Leipziger Buchpreise im Radio: In die Küche statt auf die Messe

Die Leipziger Buchpreise wurden in diesem Jahr auf Deutschlandfunk Kultur verkündet. Pieke Bierman, Bettina Hitzer und Lutz Seiler gewannen.

Portraitfoto von Lutz SEiler

Lutz Seiler, Autor des Siegerromans „Stern 111“ Foto: Heike Steinweg/Suhrkamp Verlag

BERLIN taz | Das Beste draus machen. So ließe sich derzeit das Motto des Literaturbetriebs nach der Absage der Leipziger Buchmesse beschreiben. Und so sitzt man dann an diesem Donnerstag also zu Hause in seiner Küche, räumt noch die letzte Kaffeetasse vom Frühstück vom Tisch (aus irgendeinem Grund verbinde ich Radiohören immer mit der Küche) und schaltet das Programm von Deutschlandfunk Kultur ein, um bei der Verkündung der Leipziger Buchpreise dabeizusein.

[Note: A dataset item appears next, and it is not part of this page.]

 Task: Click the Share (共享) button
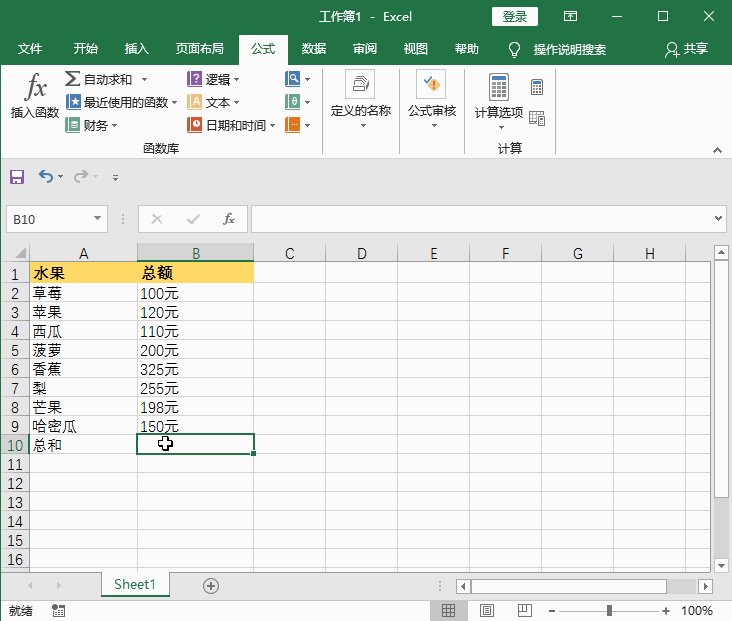[688, 49]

Der Literaturbetrieb hört Radio – leicht sentimentale Lagerfeuergefühle stellen sich ein. Eins darf man überhaupt einmal betonen: Während sich das öffentlich-rechtliche Fernsehen bei der Beschäftigung mit Literatur derzeit nicht gerade mit Ruhm bekleckert, kann man sich in den Deutschlandfunk-Programmen sehr gut über Neuerscheinungen und Entwicklungen auf dem Buchmarkt informieren.

Wahrscheinlich haben pragmatische Gründe den Ausschlag gegeben. Doch es hat auch inhaltliche seine Berechtigung, mit der Preisvergabe nicht ins Fernsehen, sondern ins Radio ausgewichen zu sein.

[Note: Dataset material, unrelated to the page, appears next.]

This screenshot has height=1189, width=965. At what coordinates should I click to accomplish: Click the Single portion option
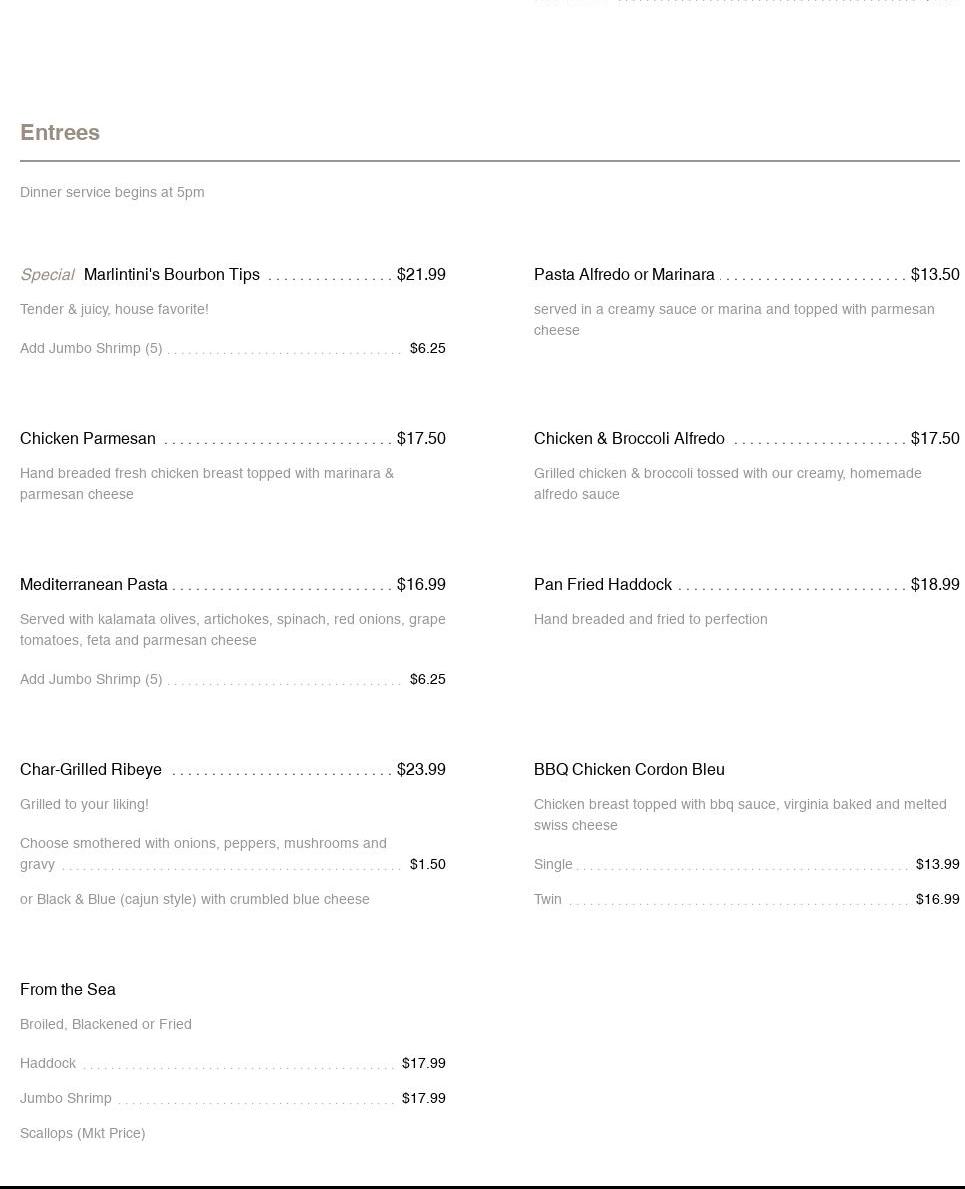point(553,865)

Oliver Zille, der Chef der Leipziger Buchmesse, hat ein Grußwort übermittelt, in dem er betont, wie schwer es gefallen sei, die Messe ausfallen zu lassen (wie richtig die Entscheidung war, ist inzwischen allen klar). Nach einem missglückten an die Oscar-Verleihung erinnernden Intro geht damit die Sendung los.

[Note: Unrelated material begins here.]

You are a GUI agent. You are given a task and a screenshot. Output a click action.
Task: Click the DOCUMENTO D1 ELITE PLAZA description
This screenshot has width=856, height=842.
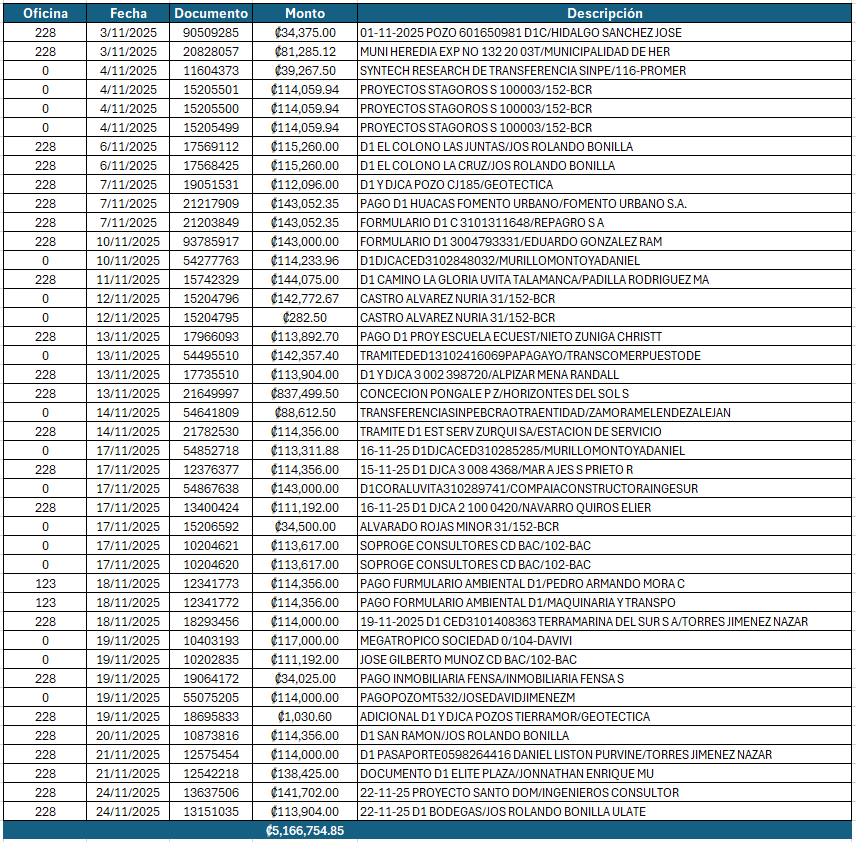pos(604,773)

Zwischenmusik. Papier knistert

Jens Bisky, der Vorsitzende der Leipziger Jury, ist live im Studio, verzichtet aber auf die programmatische Rede, mit der sonst immer die Preisverleihung einsetzt. Die LiteraturkritikerInnen Wiebke Porombka und Tobias Lehmkuhl aus der insgesamt siebenköpfigen Jury begleiten ihn.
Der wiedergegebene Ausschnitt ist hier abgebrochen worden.